(Collected data)
********************

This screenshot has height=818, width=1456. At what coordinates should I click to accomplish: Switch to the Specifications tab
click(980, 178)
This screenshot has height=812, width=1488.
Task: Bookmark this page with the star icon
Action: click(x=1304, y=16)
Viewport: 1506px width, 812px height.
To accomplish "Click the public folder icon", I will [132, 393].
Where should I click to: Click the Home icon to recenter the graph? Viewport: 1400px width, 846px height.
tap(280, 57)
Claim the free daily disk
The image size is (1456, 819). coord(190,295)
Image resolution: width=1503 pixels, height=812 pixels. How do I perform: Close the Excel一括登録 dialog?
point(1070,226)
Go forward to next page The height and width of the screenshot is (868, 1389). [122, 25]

********************

## Description of the task
Every record above must appear again in the answer, unchanged.

## Task answer
This screenshot has height=818, width=1456. At what coordinates should I click to accomplish: Switch to the Specifications tab
click(980, 178)
This screenshot has height=812, width=1488.
Task: Bookmark this page with the star icon
Action: click(x=1304, y=16)
Viewport: 1506px width, 812px height.
To accomplish "Click the public folder icon", I will [132, 393].
Where should I click to: Click the Home icon to recenter the graph? Viewport: 1400px width, 846px height.
tap(280, 57)
Claim the free daily disk
The image size is (1456, 819). coord(190,295)
Image resolution: width=1503 pixels, height=812 pixels. How do I perform: Close the Excel一括登録 dialog?
point(1070,226)
Go forward to next page The height and width of the screenshot is (868, 1389). [122, 25]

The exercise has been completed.